Published on

GitHub Actions Concurrency Group Trap

Authors
  • avatar
    Name
    Rafał Nowicki
    Twitter

Idea

As a developer, I've been exploring GitHub Actions as the primary automation tool for a new project. For the first month, I focused on fulfilling 80% of our team's automation needs. As the project grew, we incrementally improved the workflows and fixed edge cases. However, I recently realized that I didn't fully understand what was happening with the workflows.

Initial implementation

Initially, we used the concurrency feature in many workflows. However, we encountered problems with only one where it started troubling issues. The workflow we were having issues with was run on main branch merges, which was a moment where we wanted to double-check if merged changes passed all quality checks and deployed our staging environment.

In general workflow looks like the following:

Example workflow

Our workflow was configured with the concurrency feature turned on, with grouping and cancel-in-progress features.

concurrency:
  group: ci-master
  cancel-in-progress: true

We prevented running jobs in parallel for the given group, and when a new job was added to the queue, it cancelled the running job.

Example workflow got cancelled

We made a merge of Feature A, then Feature B, before Feature A jobs finished. GitHub Actions ensured that there were always running jobs from only one running workflow at a time.

This behaviour was expected because all we cared about at this time was - that the last commit be verified and deployed to the staging environment.

Better implementation

At some stage, we realized that we needed to have more control over the deployment script run and prevent it from being cancelled. Cancelled deployment jobs troubled us sometimes bad deployments and broken staging application instances.

The simplest idea was to get rid of the cancel-in-progress feature. Then jobs, especially our deployment, could go into the queue.

The workflow implementation looks like this.

concurrency:
  group: ci-master

Does it really work?

Although Github documentation is usually pretty clear, it seemed that concurrency feature is simple enough and there is not much to read about.

The current implementation worked well initially. We expected to group our jobs and prevent them from running in parallel. In case of a new merge, we wanted jobs waiting in the queue to be processed.

Expected behavior

However, things became complicated when the queue grew. At the time of this article's publication (October 2023), the concurrency groups feature in GitHub Actions "silently" canceled some of the jobs from the queue. It seemed that it kept a maximum of one latest workflow/job runs in the queue.

Unexpected behavior

Actions required

This situation pushed us to run completely asynchronous workflows without grouping or cancelling any. Verifying every commit started to matter for us and deployment issues were addressed separately.
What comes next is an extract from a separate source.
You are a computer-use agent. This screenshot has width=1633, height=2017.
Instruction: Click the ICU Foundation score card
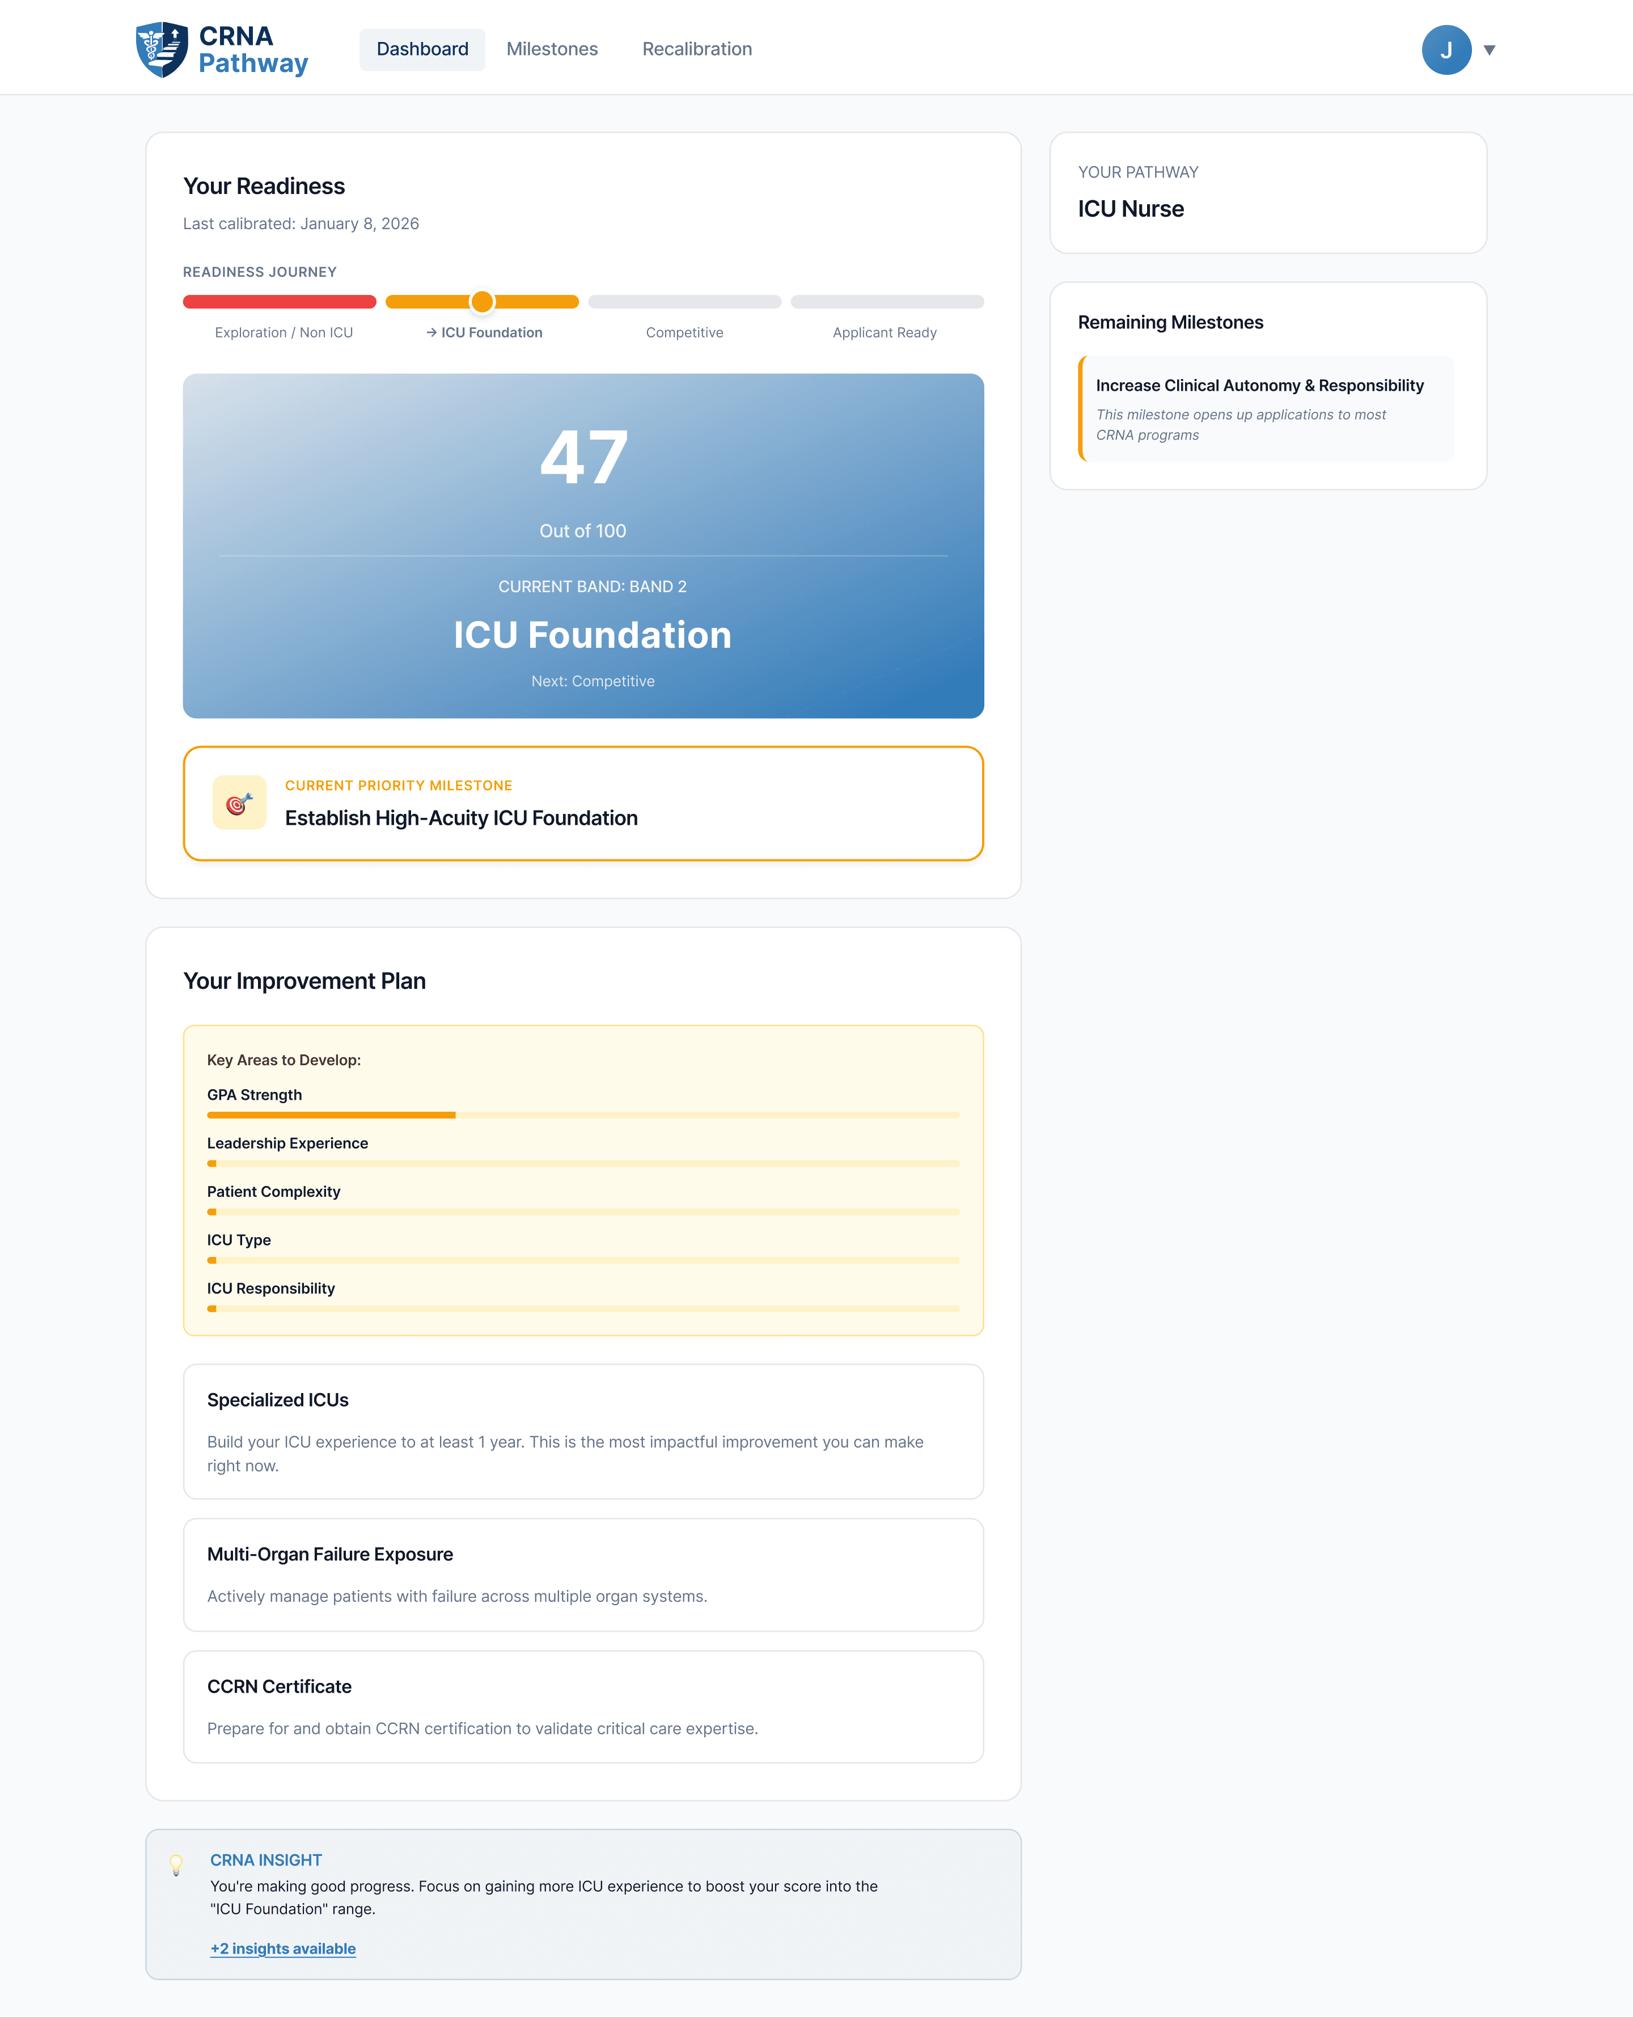point(583,547)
It caused more troubles, but that is another story.

Summary

I've worked with many CI/CD tools, and unexpected cancellations are a bit odd. Although when you're a bit more careful with reading the documentation, you can find that:

When a concurrent job or workflow is queued, if another job or workflow using the same concurrency group in the repository is in progress, the queued job or workflow will be pending. Any previously pending job or workflow in the concurrency group will be canceled. To also cancel any currently running job or workflow in the same concurrency group, specify cancel-in-progress: true.

Additionally, when you dig into the community, you can find some issues raised by the community complaining about that behavior and suggesting a different approach. One of the issues is open since 2021, and I hope it can be addressed at some point.